Data in this exercise =>
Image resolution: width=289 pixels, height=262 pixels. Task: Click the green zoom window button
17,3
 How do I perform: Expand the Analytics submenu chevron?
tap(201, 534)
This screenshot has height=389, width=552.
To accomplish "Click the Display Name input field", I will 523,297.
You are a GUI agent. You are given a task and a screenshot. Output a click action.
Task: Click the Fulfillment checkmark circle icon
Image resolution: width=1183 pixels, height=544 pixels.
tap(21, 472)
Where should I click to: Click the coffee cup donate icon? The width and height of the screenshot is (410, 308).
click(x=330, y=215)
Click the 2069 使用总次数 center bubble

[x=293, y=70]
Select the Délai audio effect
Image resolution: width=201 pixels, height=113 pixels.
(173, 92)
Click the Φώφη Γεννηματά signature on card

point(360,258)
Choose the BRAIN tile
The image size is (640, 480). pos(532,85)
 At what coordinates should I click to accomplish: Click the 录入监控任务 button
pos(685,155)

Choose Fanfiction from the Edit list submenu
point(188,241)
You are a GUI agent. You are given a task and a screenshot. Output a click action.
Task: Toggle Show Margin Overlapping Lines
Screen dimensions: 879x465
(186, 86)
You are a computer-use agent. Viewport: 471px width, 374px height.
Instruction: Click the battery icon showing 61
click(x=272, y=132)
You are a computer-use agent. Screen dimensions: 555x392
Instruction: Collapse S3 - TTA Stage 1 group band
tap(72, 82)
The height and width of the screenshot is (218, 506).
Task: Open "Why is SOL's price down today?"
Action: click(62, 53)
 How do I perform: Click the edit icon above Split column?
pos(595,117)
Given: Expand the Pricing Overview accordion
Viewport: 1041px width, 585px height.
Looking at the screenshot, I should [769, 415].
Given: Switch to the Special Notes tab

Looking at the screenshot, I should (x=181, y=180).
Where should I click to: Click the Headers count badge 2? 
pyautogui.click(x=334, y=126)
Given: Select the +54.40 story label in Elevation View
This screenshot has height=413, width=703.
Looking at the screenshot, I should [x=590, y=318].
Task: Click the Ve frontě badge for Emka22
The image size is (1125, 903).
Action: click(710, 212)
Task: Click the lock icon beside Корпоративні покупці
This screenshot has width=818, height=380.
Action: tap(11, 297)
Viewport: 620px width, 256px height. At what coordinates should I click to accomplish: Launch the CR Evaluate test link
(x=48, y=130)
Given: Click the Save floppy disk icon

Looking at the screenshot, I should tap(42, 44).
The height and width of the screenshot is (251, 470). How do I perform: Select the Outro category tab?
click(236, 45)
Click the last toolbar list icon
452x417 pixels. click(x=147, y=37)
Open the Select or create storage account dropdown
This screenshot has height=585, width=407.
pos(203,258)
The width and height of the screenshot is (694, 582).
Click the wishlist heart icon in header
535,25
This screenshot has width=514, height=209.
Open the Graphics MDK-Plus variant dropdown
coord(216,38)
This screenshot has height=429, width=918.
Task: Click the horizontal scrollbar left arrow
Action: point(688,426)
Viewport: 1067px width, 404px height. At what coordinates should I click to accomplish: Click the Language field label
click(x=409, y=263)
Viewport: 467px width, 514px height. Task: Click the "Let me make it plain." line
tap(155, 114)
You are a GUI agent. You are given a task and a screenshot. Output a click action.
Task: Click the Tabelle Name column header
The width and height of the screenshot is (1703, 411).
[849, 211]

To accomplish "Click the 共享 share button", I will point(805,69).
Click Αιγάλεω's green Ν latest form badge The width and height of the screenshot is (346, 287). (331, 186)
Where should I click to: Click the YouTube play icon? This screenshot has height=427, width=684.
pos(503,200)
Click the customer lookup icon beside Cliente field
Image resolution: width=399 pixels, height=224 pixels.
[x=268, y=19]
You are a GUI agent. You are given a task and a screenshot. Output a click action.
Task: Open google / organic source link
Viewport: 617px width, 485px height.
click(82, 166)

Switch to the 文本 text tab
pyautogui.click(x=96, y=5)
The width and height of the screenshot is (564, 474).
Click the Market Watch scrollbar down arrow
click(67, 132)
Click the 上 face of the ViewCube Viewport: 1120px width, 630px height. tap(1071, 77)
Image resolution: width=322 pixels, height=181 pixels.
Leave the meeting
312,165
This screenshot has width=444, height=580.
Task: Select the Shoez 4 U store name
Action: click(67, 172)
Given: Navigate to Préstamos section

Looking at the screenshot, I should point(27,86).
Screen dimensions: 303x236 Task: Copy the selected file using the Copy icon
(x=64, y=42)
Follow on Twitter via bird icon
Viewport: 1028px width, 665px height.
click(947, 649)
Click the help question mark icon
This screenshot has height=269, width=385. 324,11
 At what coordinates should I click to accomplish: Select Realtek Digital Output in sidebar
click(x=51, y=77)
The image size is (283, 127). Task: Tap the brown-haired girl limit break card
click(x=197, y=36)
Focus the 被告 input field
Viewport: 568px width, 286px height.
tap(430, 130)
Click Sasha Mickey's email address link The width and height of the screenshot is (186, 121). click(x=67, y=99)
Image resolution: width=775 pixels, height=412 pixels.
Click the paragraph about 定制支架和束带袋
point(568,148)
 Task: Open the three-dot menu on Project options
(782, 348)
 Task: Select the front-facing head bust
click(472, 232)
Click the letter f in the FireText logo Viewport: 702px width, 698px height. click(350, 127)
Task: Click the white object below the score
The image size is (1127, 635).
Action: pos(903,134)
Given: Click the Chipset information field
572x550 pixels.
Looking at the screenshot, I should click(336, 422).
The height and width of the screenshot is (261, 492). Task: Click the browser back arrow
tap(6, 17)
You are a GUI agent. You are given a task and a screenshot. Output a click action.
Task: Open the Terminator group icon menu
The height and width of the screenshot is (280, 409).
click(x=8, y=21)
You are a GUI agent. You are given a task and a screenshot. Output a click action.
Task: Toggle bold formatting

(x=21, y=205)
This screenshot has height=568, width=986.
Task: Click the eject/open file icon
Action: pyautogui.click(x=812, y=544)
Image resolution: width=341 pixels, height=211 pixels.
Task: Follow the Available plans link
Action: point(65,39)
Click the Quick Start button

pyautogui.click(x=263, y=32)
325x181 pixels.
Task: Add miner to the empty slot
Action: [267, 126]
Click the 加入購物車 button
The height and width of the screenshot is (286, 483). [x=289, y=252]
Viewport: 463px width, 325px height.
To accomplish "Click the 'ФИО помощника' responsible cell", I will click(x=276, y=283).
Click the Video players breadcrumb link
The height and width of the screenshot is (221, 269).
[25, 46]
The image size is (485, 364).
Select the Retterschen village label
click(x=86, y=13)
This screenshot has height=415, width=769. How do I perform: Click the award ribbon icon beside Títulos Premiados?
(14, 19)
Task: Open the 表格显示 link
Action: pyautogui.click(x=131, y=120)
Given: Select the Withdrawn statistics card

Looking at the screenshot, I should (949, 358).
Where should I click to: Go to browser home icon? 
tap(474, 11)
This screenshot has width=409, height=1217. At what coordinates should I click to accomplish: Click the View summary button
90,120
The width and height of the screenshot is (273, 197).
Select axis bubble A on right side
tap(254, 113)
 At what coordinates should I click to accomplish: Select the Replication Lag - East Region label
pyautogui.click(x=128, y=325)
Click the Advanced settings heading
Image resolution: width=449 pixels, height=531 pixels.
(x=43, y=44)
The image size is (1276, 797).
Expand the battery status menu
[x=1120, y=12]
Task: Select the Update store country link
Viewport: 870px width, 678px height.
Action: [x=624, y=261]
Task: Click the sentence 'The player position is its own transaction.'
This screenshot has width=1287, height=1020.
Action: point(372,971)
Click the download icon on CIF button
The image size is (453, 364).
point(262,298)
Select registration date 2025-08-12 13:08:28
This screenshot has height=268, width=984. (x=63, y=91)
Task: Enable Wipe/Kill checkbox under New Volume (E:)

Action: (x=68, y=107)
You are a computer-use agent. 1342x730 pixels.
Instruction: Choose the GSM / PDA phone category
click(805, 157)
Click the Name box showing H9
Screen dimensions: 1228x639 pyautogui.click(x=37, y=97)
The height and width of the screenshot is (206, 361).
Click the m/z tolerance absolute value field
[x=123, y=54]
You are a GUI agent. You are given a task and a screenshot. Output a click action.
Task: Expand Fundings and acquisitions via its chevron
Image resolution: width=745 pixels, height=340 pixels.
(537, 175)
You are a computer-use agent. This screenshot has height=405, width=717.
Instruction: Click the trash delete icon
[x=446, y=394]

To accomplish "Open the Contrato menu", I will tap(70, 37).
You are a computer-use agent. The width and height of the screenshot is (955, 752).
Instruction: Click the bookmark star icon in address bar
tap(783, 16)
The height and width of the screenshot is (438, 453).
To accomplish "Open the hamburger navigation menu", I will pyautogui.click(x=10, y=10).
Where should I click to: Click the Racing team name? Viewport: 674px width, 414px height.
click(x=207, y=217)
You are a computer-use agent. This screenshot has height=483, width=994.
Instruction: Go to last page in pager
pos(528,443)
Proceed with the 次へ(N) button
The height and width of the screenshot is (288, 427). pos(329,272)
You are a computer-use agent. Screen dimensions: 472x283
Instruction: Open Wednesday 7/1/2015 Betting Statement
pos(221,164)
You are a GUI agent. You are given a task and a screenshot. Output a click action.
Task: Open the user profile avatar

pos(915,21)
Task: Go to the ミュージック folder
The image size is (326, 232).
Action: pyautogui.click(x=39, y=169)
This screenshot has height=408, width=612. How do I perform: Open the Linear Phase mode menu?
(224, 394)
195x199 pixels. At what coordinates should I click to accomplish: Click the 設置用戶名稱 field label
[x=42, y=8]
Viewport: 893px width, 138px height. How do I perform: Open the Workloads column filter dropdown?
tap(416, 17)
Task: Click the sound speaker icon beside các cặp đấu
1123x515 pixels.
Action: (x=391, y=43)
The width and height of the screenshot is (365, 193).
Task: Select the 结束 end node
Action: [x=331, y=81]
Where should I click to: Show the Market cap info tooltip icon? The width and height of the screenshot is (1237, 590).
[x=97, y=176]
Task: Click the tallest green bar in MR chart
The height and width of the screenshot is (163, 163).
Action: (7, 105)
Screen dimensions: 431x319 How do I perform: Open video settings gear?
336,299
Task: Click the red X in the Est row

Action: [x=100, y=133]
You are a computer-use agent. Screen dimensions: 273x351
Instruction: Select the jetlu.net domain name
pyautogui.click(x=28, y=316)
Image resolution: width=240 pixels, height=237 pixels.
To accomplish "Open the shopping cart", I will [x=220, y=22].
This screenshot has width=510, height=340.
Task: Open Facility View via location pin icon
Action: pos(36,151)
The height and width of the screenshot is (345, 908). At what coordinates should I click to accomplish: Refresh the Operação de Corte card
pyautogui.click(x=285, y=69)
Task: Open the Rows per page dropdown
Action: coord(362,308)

Your objective =>
Whenever a line of the entries contains the string "input", copy that line.

Answer below =>
To accomplish "Click the Display Name input field", I will 523,297.
Focus the 被告 input field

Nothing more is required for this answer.